Unity in Diversity: The Plethysmograph of the Nigerian Nation
Dr. Abdulkareem Onakoya (PhD, FNIMC),
Department of Political Science,
Lagos State University of Education, Oto-Ijanikin,
8th May, 2023.
I listened to a recorded video of the Nigerian Vice-President, Professor Yemi Oshibajo some minutes ago about the last general elections and how politics was played out of the boundaries of national interest and the common goal.
The 15-minute15-minute tape was captured and well digested to imagine how far some of us have really been enthralled and mentally enchanted with the bigotry of biomorphic political sentiments of ethnicity.
From his speech, he bemoaned and really castigated the doings of some religious and political leaders in the ‘shameless and unpatriotic’ manners to push forth their parochial and unsophisticated beliefs. So pitiful indeed.
Nigerian heterogeneous and inhomogeneous situations have been adequately addressed by scholars who have dug the historical details of the nation to mean a ‘divine intervention’ and blessings in disguise.
The phrase; ‘Unity in diversity’ is commonly referred to as peace and harmony. It is meant to have the tolerance for different castes, creeds, beliefs, races and nationalities. It actually educates all humans and living beings to unify and find methods to bond with one another despite the noticeable differences.
The phrase was firstly used in Canada by the then Premier of Quebec, Adelard Godbout some years ago to welcome foreigners into the city and allow them to contribute meaningfully to the envisaged socio-cultural development the country craved for.
In 2000, the European Union adopted the phrase as its official motto. It shows how much the comity of nations takes unity to mean ‘togetherness’. There are many races, nations, religions and cultures in Europe. Coming together for a common reason and goal beautifies the intention of the union.
India has been taken as a typical example of a country under ‘Unity in diversity’. The simple reason is because the country has people of diverse religions, beliefs, colours and cultures who have been living together for centuries.
At a walk of a kilometre length or close to that, mosques, temples and churches are almost situated at arm’s lengths. If not for some extremists who are hellbent of the dismemberment of the Kashmirs and some Muslims in the north, the second largest population has been very free of acrimony and disunity.
Nigeria is a large population of people with no fewer than 210 millions and about 250 ethnic groups. These people are of different cultures, values, norms, beliefs, traditions, institutions and religions.
Statistics has it that about 450 languages are being spoken in the country and the variety of customs and traditions among them give the nation a great cultural diversity.
Our diversity has been the cause of many conflicts which have bewildered the progress of the nation at every stage of our existence.

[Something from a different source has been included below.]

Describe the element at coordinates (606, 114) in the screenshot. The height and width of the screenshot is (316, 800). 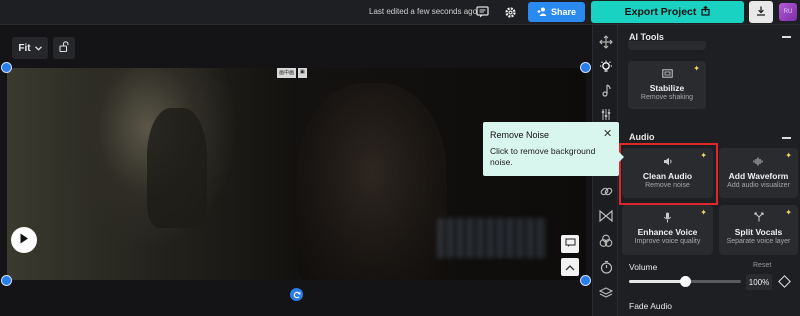
I see `adjust-icon` at that location.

The Kaduna/Kafanchan riot of 1980s and 1990s, the Kaduna Shariah crisis of the 2000, the Jos riot of 2001, the Fulani herdsmen and the Yorubas in Oyo state of 2021, Yorubas versus Ibos in Alaba Marketplace in Lagos of 2022 and a host of others.
These crises were the results of the primordial national sentiments which were bequeathed unto us by the long reign of colonialism and the new disdainful spirit of neo-colonialism.
At different polling stations in the just concluded general elections, ethnic affairs were reportedly scheduled for interrogation by electorates and some were outrightly disenfranchised by efforts of some disgruntled members of public.
That actually outplayed us in the choice of the new president who is believed to be a representative of a section of the nation with the total rejection in another part of the country.
The calls of some sectional and religious leaders in the open against the movement of certain political parties have actually shown that the politics we understand in this part of the continent is contradictory to the real principles of democracy.
Unity is an integral part of our development to say the least. Any nation which is integrated into various facets will grow. It will face little internal issues compared to other ones which are socially unstable and divided.
Dangote is a typical person in Nigeria who promotes the element of ‘unity in diversity’. He tries as much as possible to give preference to the Nigerian identities regardless of religions, races and cultures.
The Tiwa Savage’s recent performance at the coronation of King Charles III in the United Kingdom was applauded by all despite our differences in languages and cultures. To an ordinary Nigerian, she is a Nigerian, then a Yoruba woman. Ditto, Anthony Joshua, Isreal Adesanya, Tobi Amusan, Okonji Eweala, Akinwunmi Femi etc. Their successful outings are ‘OURS’.
Nigeria is a natural space where we all meet to traverse. It must be allowed to have access to the bloodstreams of individuals living in it. Diversity in unity should not be allowed to raise its ugly head at all costs.
We need to maintain certain levels of togetherness as entrenched in our social beings and affairs.
With concerted effort of nation building, the New-Nigeria is very possible.
That the ‘labours of our heroes past, shall not be in vain’ !!!